En plus de son intérêt archéologique, il était évident que cette notation musicale portait avec elle un secret dont une partie restait à découvrir : apparemment, on pouvait bien savoir la signification de chaque neume sans pour autant en retrouver la clef sonore.

Ce qui personnellement m’a mis sur la voie d’une restauration vivante, ce fut d’abord la question obsédante qui se posait à moi chaque fois que je me trouvais face à un manuscrit que je savais avoir été utilisé par les chantres de jadis : quels sons pouvaient bien se cacher sous ces traits d’encre ? Qu’avait pu entendre le copiste pour les écrire ? De ces manuscrits devait jaillir un authentique chant, et pas seulement une succession de notes ! Les tentatives de reconstitution du chant grégorien dont je disposais alors me paraissaient toutes plus ou moins embarrassées par les neumes ou manquaient franchement de pertinence face à la fonction liturgique du chant grégorien. Les libertés que les chanteurs devaient prendre face aux manuscrits pour maintenir une certaine cohérence dans leur chant laissaient penser en outre que quelque chose manquait pour arriver à un vrai chant tel qu’on peut en rencontrer là où la pratique s’est transmise oralement depuis des siècles. A l’inverse, lorsque j’entendais des chants traditionnels, je me demandais si aucun système d’écriture avait jamais pu rendre compte de la complexité et de la subtilité des inflexions de la voix.

D’instinct, je me suis tourné vers les musiques traditionnelles du bassin méditerranéen que je savais avoir été proches du chant grégorien avant qu’il ne soit écrit. En tout premier lieu, j’ai pensé bien sûr au chant byzantin, chant de la liturgie grecque. Il me semblait que je trouverais là le modèle qui pourrait redonner vie à nos neumes grégoriens. Puisque le chant grégorien était lui aussi né en terre chrétienne puis s’était transmis, comme lui, oralement pendant des siècles, puisant aux mêmes sources, reposant sur des présupposés théologiques et cosmologiques communs, et remplissant une même fonction au sein de la liturgie, il devait naturellement lui ressembler.

Pourtant, j’ai compris peu à peu qu’il était impossible de calquer le grégorien sur son frère byzantin. En dépit de similitudes indéniables, tout plagiat systématique se montrait réducteur et imposait de prendre des libertés qui me paraissaient manquer de rigueur par rapport aux sources manuscrites grégoriennes. Le chant grégorien avait manifestement son style propre, tout en étant un chant de type traditionnel.

# Travail à faire:
(a) Répondez à ces questions sur le texte consacré au chant grégorien.
(i) Que pouvait-on savoir de chaque neume sans pour autant en retrouver la clef sonore ?
(ii) Quel chant a été envisagé en tout premier lieu comme modèle, et de quelle liturgie relève-t-il ?
(iii) Selon la dernière phrase, qu'avait manifestement le chant grégorien ?
(b) Dans le texte sur le chant grégorien, remplacez "bassin méditerranéen" par "Proche-Orient" puis réécrivez le passage qui va de "D’instinct, je me" jusqu'à "naturellement lui ressembler." inclus.
(c) Résumez en deux phrases le texte sur le chant grégorien.
Les données ne servent à rien ici.

# Données affichées:

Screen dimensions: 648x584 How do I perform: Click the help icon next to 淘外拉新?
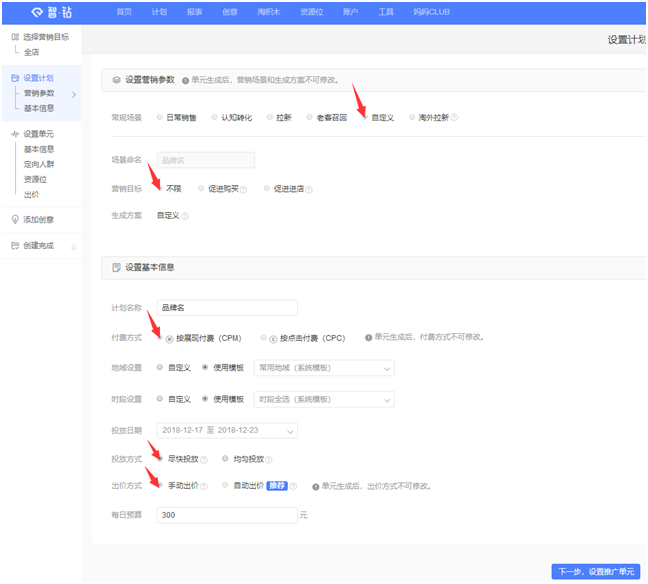(x=454, y=117)
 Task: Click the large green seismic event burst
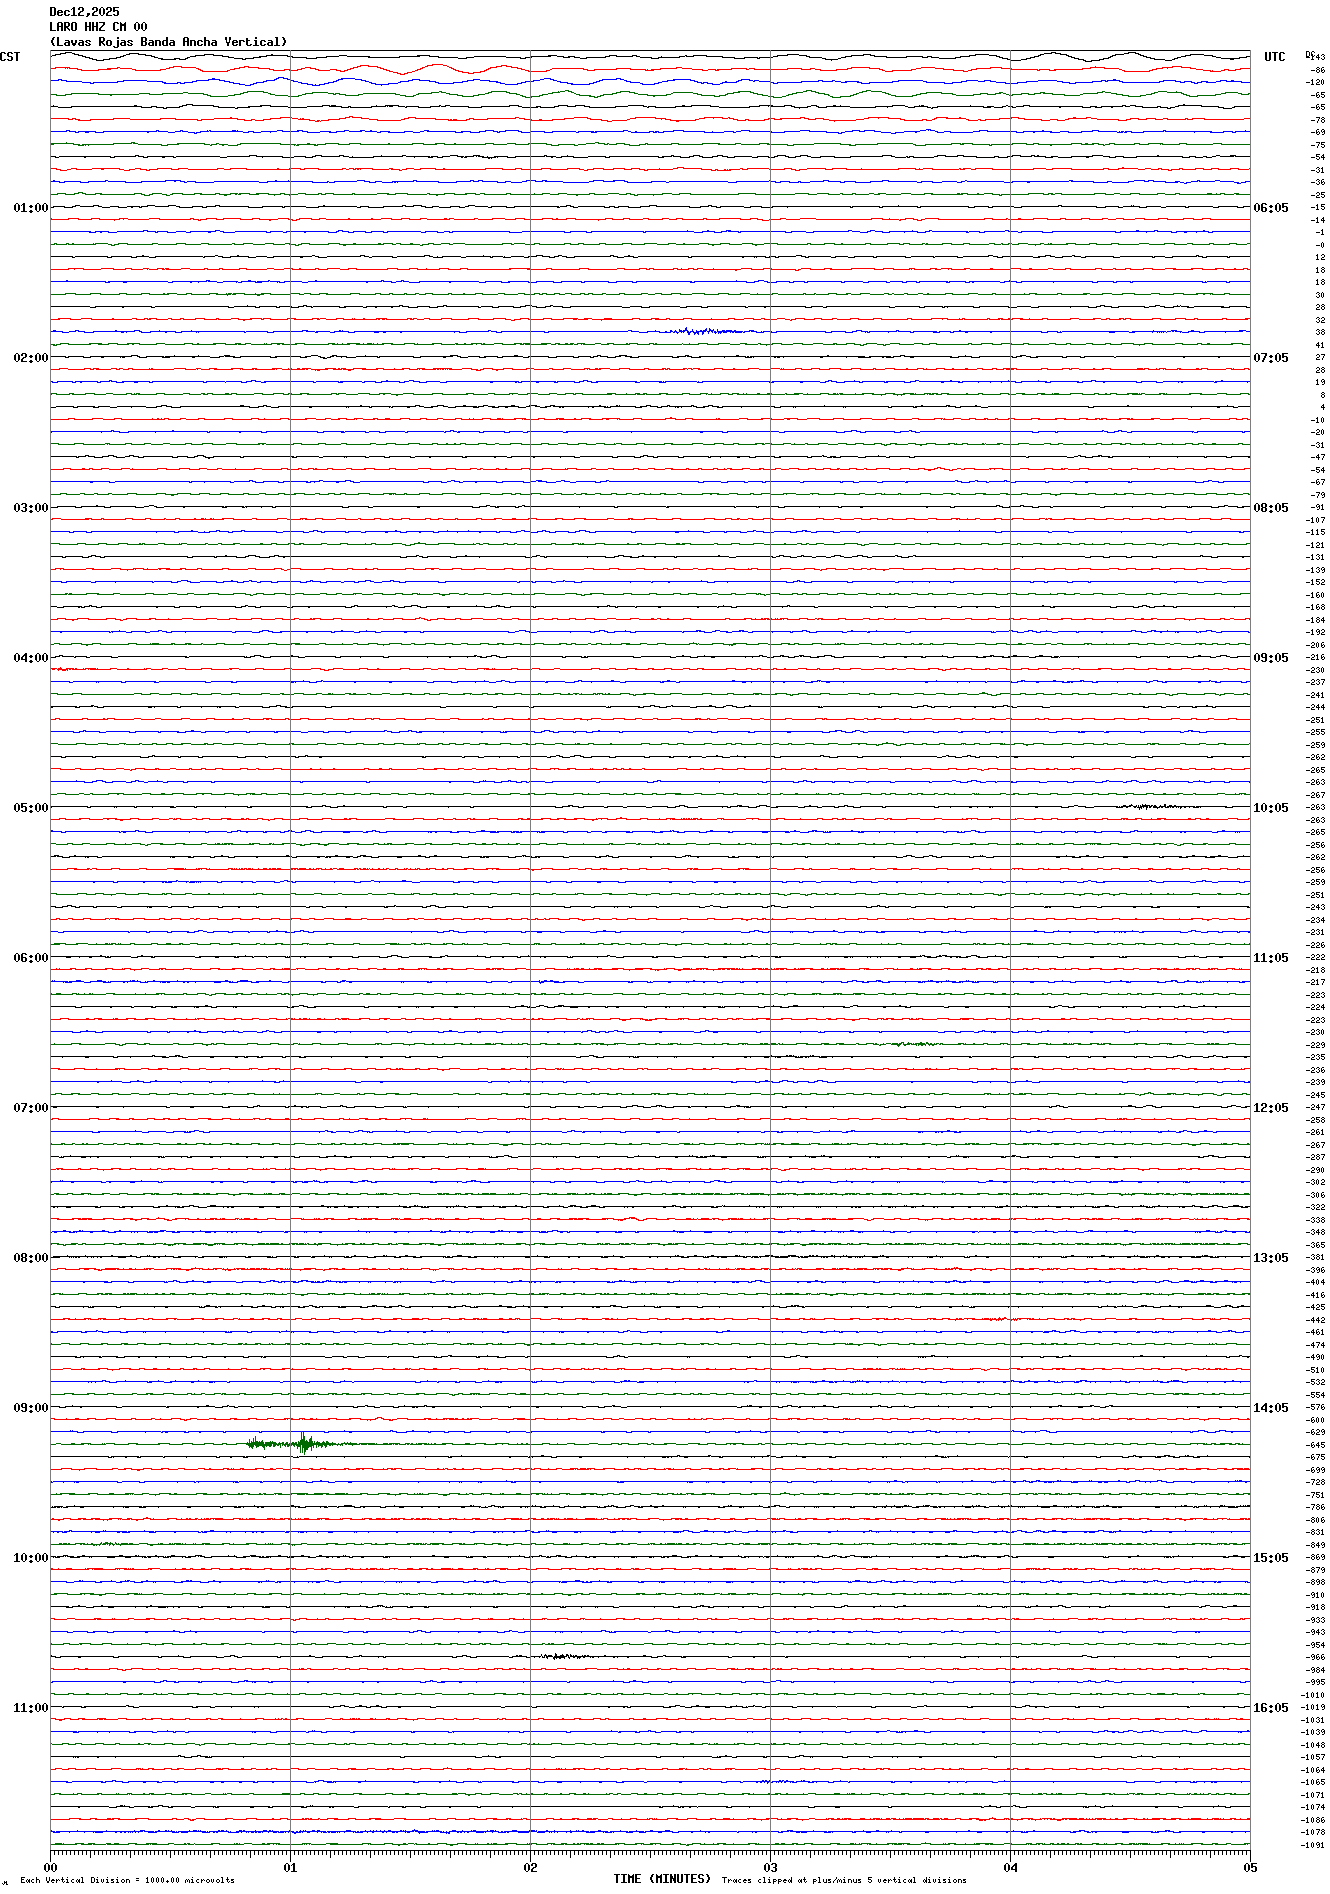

# Réponses par tâche:
(a)
(i) Sa signification.
(ii) Le chant byzantin, chant de la liturgie grecque.
(iii) Son style propre.

(b)
D’instinct, je me suis tourné vers les musiques traditionnelles du Proche-Orient que je savais avoir été proches du chant grégorien avant qu’il ne soit écrit. En tout premier lieu, j’ai pensé bien sûr au chant byzantin, chant de la liturgie grecque. Il me semblait que je trouverais là le modèle qui pourrait redonner vie à nos neumes grégoriens. Puisque le chant grégorien était lui aussi né en terre chrétienne puis s’était transmis, comme lui, oralement pendant des siècles, puisant aux mêmes sources, reposant sur des présupposés théologiques et cosmologiques communs, et remplissant une même fonction au sein de la liturgie, il devait naturellement lui ressembler.

(c) On pouvait connaître la signification de chaque neume des manuscrits grégoriens sans retrouver leur clef sonore, ce qui posait la question des sons cachés sous ces traits d'encre. Le chant byzantin a d'abord semblé le modèle naturel pour leur redonner vie, mais il s'est révélé impossible d'y calquer le grégorien, qui avait manifestement son style propre.